Problem requirements:
Please copy exactly the lines from the one containing "The height and width of the screenshot is (647, 1234)." to the end of the entries, both included, and nothing else. Omit every picture.

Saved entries
========================================

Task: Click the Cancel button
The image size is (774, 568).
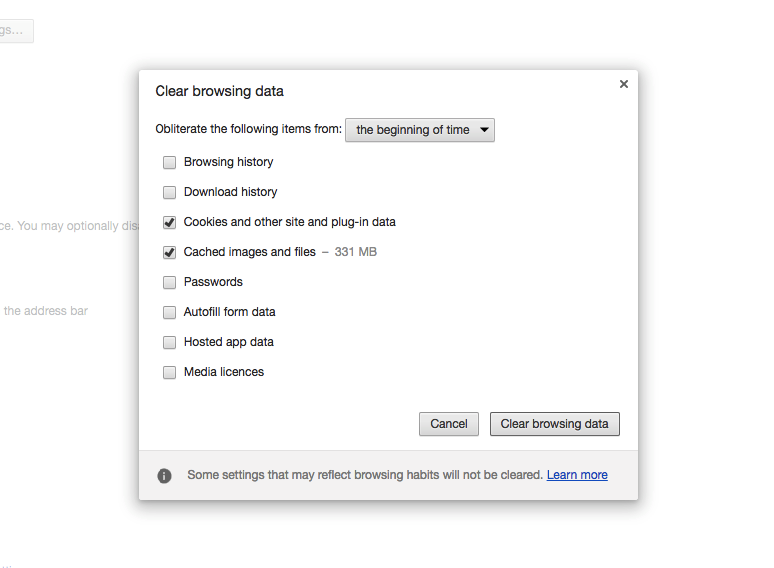Action: (449, 424)
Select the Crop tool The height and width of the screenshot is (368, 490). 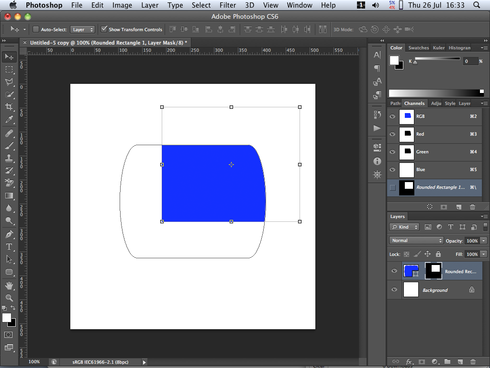[9, 107]
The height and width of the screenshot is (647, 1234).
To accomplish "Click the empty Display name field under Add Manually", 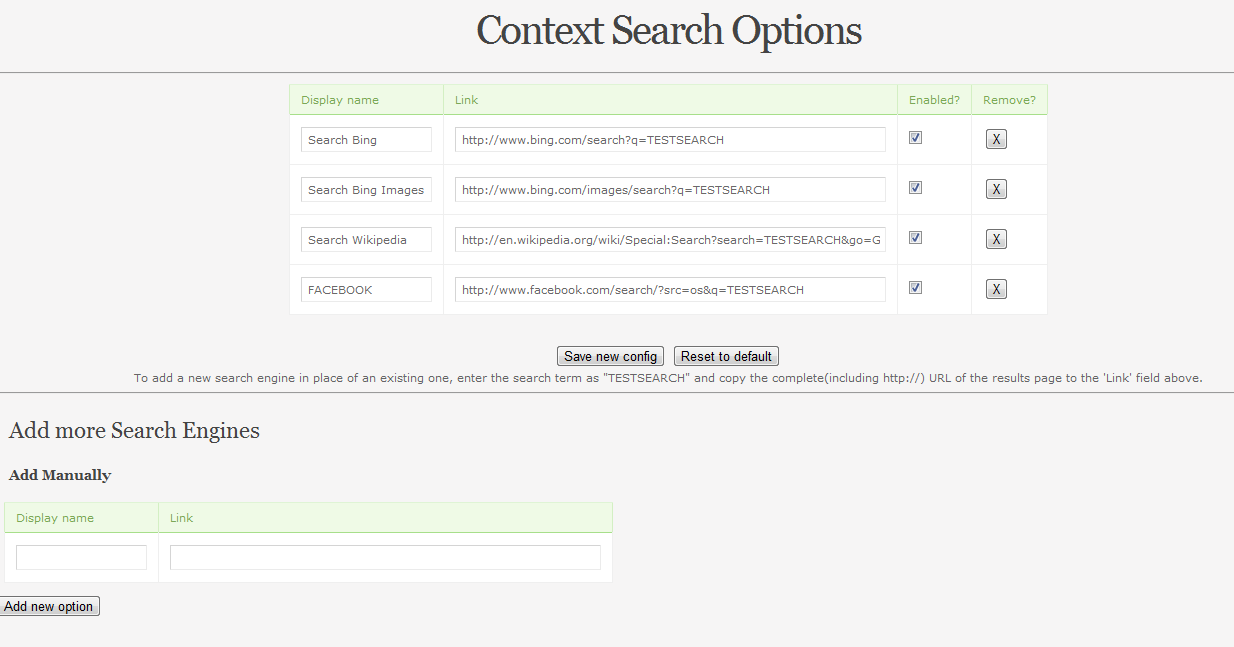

========================================

Task solution:
The height and width of the screenshot is (647, 1234).
To accomplish "Click the empty Display name field under Add Manually", 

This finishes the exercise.